Material shown:
= = = =

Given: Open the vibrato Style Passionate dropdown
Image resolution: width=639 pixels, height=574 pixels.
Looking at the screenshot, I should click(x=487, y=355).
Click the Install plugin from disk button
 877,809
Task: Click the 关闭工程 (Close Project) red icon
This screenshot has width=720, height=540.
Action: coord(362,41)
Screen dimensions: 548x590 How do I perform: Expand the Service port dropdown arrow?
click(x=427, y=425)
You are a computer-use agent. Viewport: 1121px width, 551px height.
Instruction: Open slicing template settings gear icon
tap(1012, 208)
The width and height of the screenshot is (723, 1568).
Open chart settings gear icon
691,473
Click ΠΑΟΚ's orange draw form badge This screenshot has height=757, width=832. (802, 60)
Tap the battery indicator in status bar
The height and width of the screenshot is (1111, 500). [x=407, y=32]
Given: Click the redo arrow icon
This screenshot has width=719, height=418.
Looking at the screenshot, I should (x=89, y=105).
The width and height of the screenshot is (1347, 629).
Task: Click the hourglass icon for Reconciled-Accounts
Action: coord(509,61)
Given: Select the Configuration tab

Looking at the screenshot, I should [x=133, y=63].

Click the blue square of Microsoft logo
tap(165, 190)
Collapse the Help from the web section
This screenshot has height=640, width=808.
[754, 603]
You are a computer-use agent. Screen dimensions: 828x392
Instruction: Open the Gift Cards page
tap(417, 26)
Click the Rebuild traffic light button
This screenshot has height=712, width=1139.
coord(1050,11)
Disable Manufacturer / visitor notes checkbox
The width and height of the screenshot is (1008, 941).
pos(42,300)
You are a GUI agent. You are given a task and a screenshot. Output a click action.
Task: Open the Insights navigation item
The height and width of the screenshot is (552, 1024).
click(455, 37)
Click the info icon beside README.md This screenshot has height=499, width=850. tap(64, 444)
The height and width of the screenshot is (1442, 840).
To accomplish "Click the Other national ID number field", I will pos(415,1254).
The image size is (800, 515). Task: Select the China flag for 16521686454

= = = =

Assignment:
Pull each line that includes the word "computer" out of the material above.

Finished exercise:
You are a computer-use agent. Viewport: 1121px width, 551px height.
You are a computer-use agent. Screen dimensions: 828x392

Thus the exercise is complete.